The 1948 Donora Smog
Written by PA Heritage Staff in the Marking Time category and the Spring 2002 issue Topics in this article: Chicago, Cincinnati Ohio, Donora Smog, Illinois, James H. Duff, Monongahela River, Pennsylvania Department of Health, Pittsburgh, United States Steel Corporation, Washington CountyAs early as 1881, the cities of Chicago, Illinois, and Cincinnati, Ohio, had passed laws in attempts to control several types of pollution. Air pollution, however, remained an uncontrolled, unrecognized health hazard until tragedies in the twentieth century demonstrated its lethal effects. In 1930, smog covering the Meuse River Valley in Belgium sent sixty people to their graves, and in 1952 London’s black fog was responsible for approximately four thousand fatalities during a two-week period. It was the small, industrial town of Donora, Washington County, south of Pittsburgh, that gave the United States a grim lesson in the adverse effects of air pollution.
From Tuesday through Sunday, October 26-31, 1948, an atmospheric inversion – a trapped layer of cool air below warmer air – occurred in the Monongahela River Valley. Unable to dissipate into the atmosphere, emissions of sulfur, carbon monoxide, and heavy metal dusts released by the Donora Zinc Works, a subsidiary of the U.S. Steel Corporation, began to concentrate, creating toxic conditions. Unaware of the looming threat, Donora’s residents went about their daily business. A newspaper account described a football game during which the smog was so dense the spectators could not even see the field.

══════

# Directions:
1. Please print everything in the Donora smog article from "From Tuesday through" down to "see the field.".
2. Answer these questions from the Donora smog article:
(a) How many people died in the 1930 smog in Belgium's Meuse River Valley?
(b) On what dates did the atmospheric inversion occur in the Monongahela River Valley?
(c) The Donora Zinc Works was a subsidiary of which company?
3. Continue the Donora smog article, picking up right after its final sentence.
The lines that come next are from a separate source.

# Recorded data:
══════

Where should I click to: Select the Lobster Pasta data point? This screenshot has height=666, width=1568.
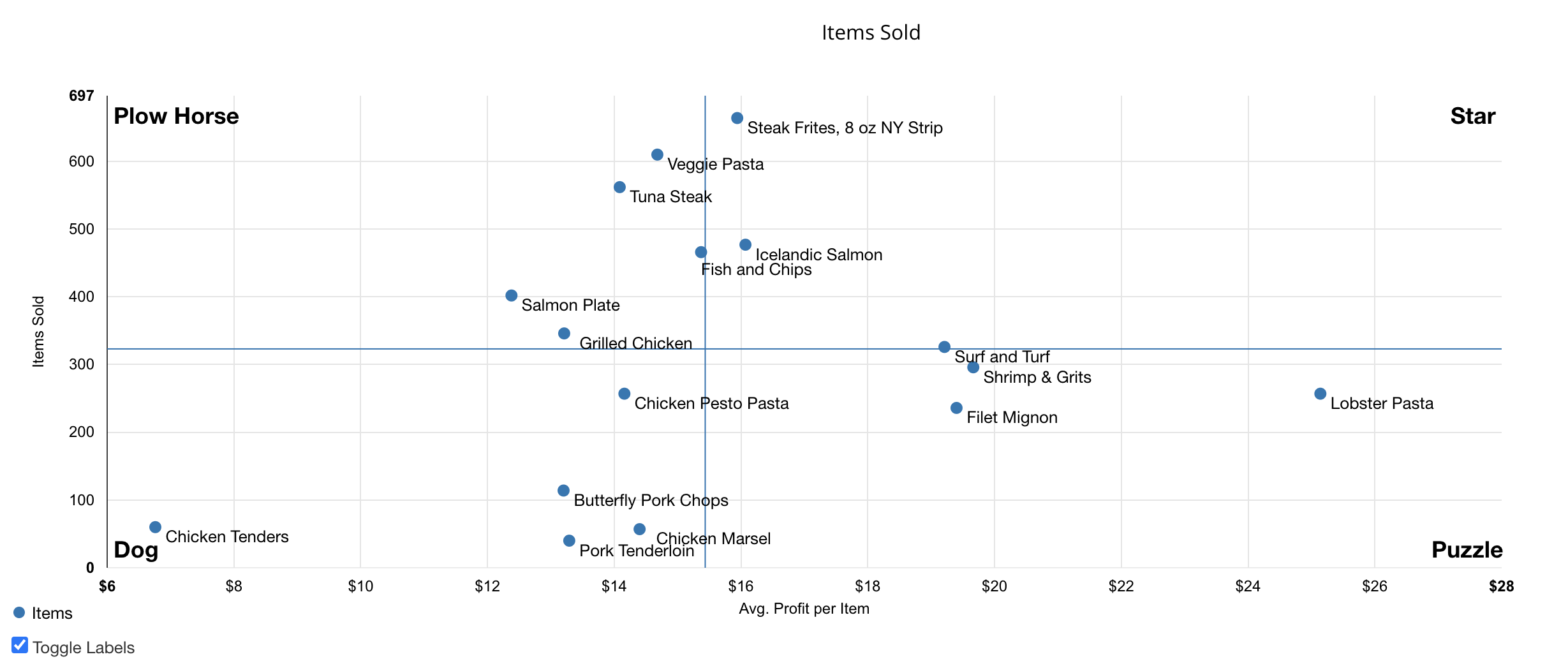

══════

# Your responses:
1.
From Tuesday through Sunday, October 26-31, 1948, an atmospheric inversion – a trapped layer of cool air below warmer air – occurred in the Monongahela River Valley. Unable to dissipate into the atmosphere, emissions of sulfur, carbon monoxide, and heavy metal dusts released by the Donora Zinc Works, a subsidiary of the U.S. Steel Corporation, began to concentrate, creating toxic conditions. Unaware of the looming threat, Donora’s residents went about their daily business. A newspaper account described a football game during which the smog was so dense the spectators could not even see the field.

2.
(a) Sixty people.
(b) Tuesday through Sunday, October 26-31, 1948.
(c) The U.S. Steel Corporation.

3.
In a community of fourteen thousand residents, twenty people died and thousands became ill or were hospitalized. These fatalities, and the deaths of smog victims in other countries, spawned an awareness of the deleterious effects of air pollution and prompted governments to initiate programs to monitor and control air quality. Following the tragedy in Donora, Governor James H. Duff (1883-1969) approved the creation of the Division of Air Quality within the Department of Health for research. In 1955, the United States passed the Air Pollution Control Act, granting states funds to control airborne pollutants. The Clean Air Act, passed in 1963 and amended in 1970 and again in 1990, placed the authority for air quality control at the federal level, and remains the nation’s principal air quality law. Environmental legislation passed since the smog catastrophes has improved the quality of air. While sulfur dioxide emissions measured between fifteen hundred and fifty-five hundred micrograms per cubic meter during the 1948 Donora Smog, the Clean Air Act mandates that they are to average no more than eighty micrograms per cubic meter.
The state historical marker commemorating the 1948 Donora Smog was nominated by fourteen-year-old Justin Shawley, of Donora, who had decided to not merely pass the time during a 1994 strike by his school teachers, but rather to “mark” it. His efforts ultimately culminated in the dedication of the marker on Saturday, October 28, 1995, the forty-seventh anniversary of the incident. The ceremony was held at the community’s municipal building, after which the marker was erected in front of the Donora Public Library.